* [TASK DESCRIPTION] Using the data beneath, show every line that includes the word "width".

* [DATA]
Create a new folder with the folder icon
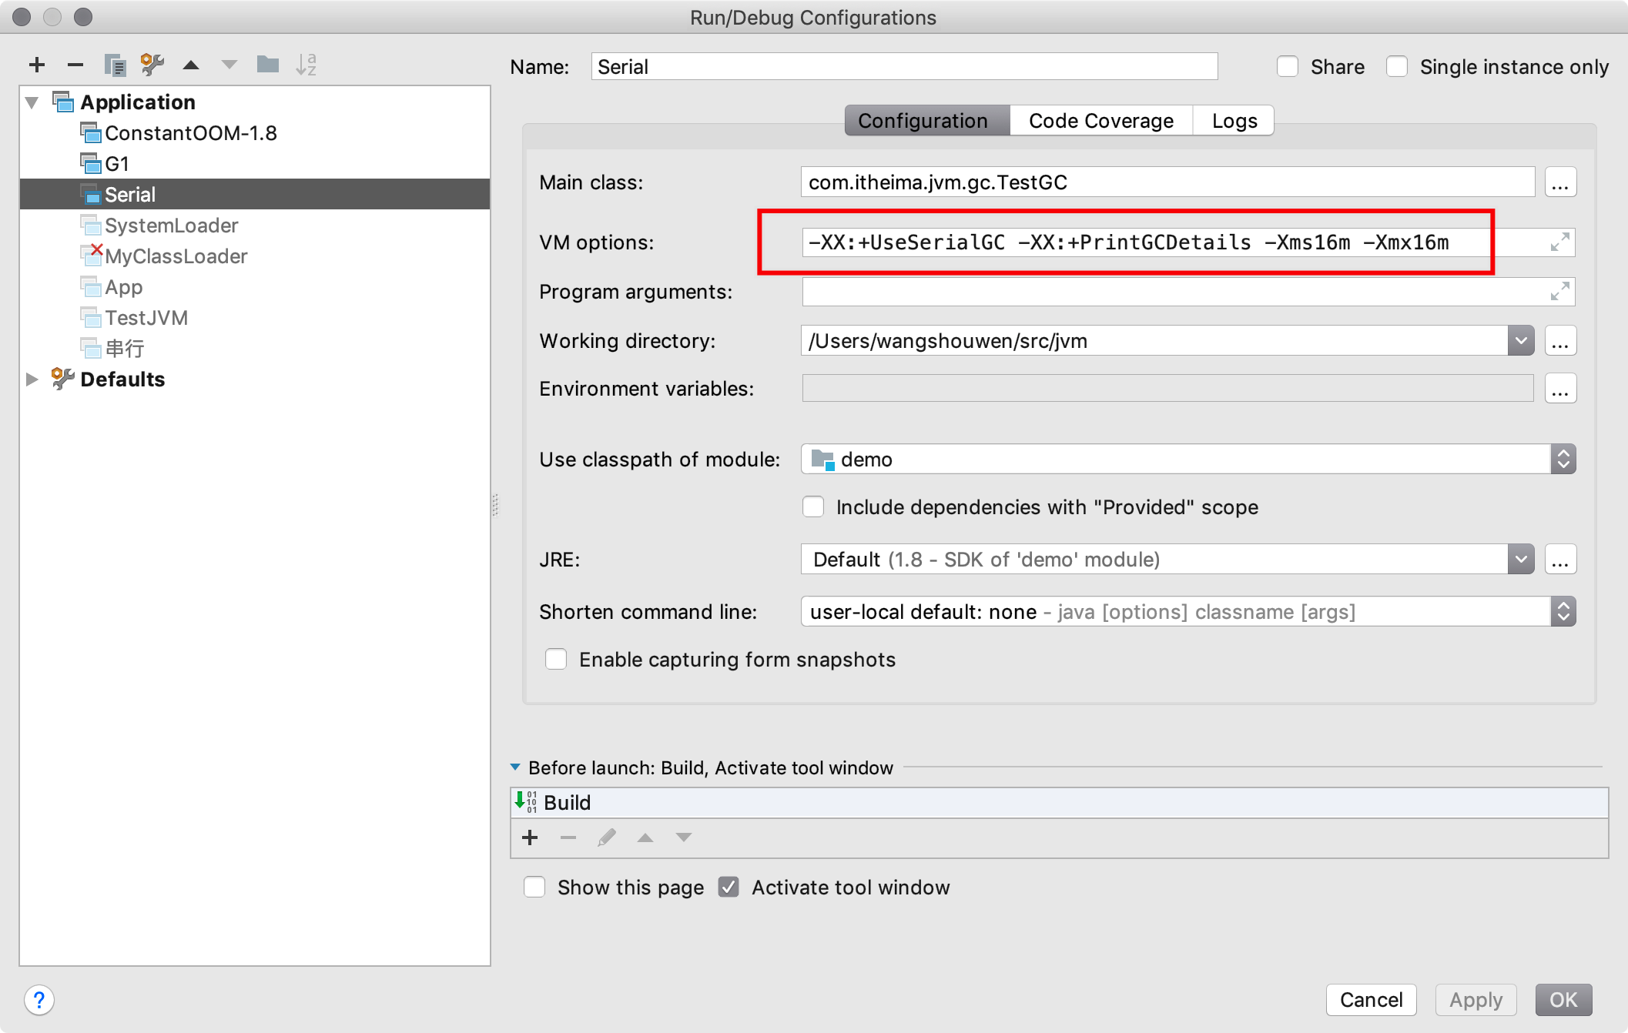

---

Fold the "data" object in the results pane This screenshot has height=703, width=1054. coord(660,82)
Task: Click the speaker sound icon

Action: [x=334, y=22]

---

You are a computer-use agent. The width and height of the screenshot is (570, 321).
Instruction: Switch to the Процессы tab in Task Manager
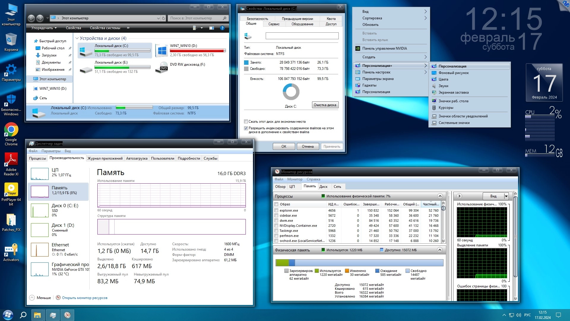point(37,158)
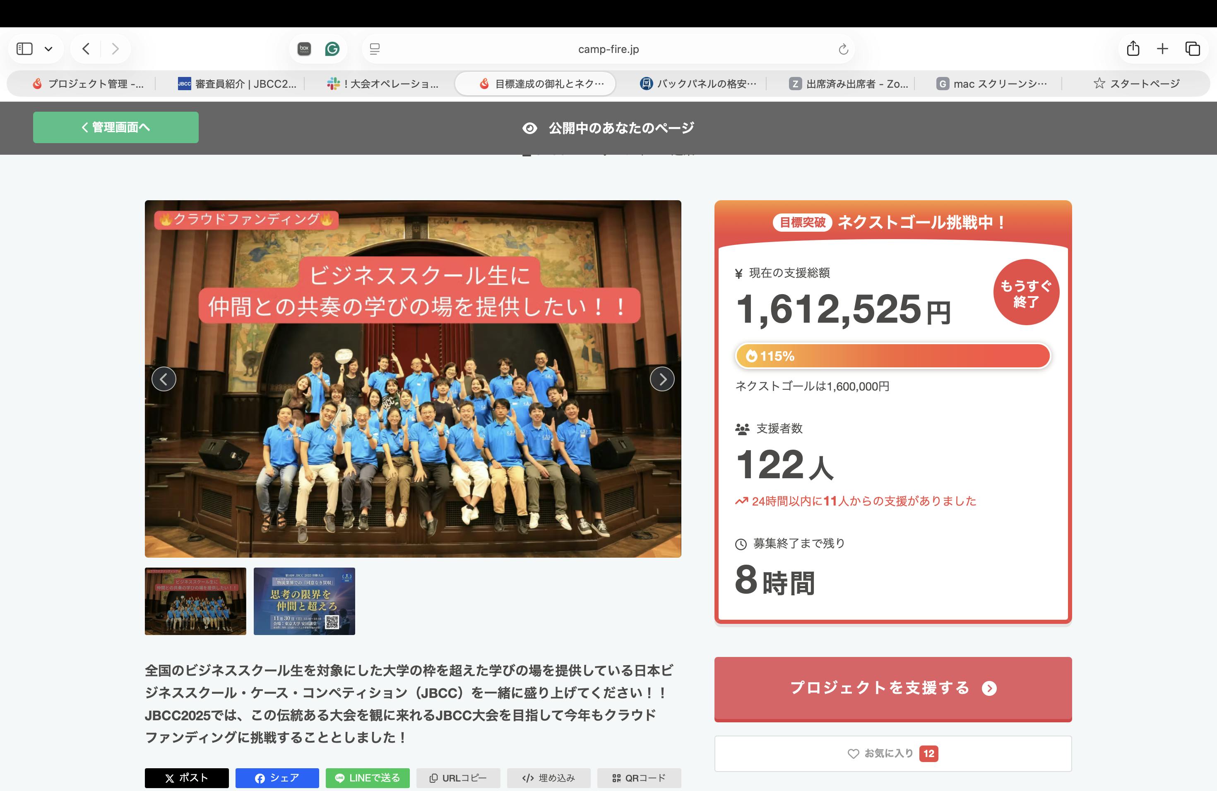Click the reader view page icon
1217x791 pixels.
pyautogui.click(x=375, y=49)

* [RESPONSE AREA]
Fold the "data" object in the results pane This screenshot has height=703, width=1054. coord(660,82)
You are a computer-use agent. The width and height of the screenshot is (570, 321).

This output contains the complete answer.